What is required =>
Turn the entry lines from the one containing "Task: Toggle the" through the one containing "Action: click(x=665, y=33)", both included, into a numbered list, skipping any blank lines. Leave the pictures out of your answer.

Stored records =>
------------------------------------------------------------

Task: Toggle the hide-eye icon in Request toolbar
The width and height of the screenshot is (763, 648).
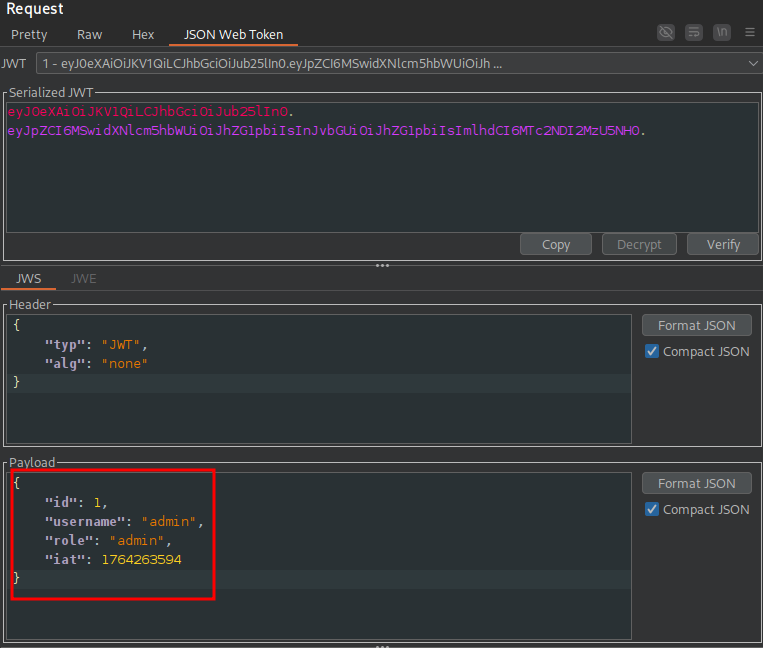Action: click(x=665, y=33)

------------------------------------------------------------

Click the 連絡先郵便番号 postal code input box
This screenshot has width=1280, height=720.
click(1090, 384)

------------------------------------------------------------

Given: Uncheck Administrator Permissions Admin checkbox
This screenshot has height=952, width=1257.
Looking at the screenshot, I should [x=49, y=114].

------------------------------------------------------------

Task output =>
1. Task: Toggle the hide-eye icon in Request toolbar
2. The width and height of the screenshot is (763, 648).
3. Action: click(x=665, y=33)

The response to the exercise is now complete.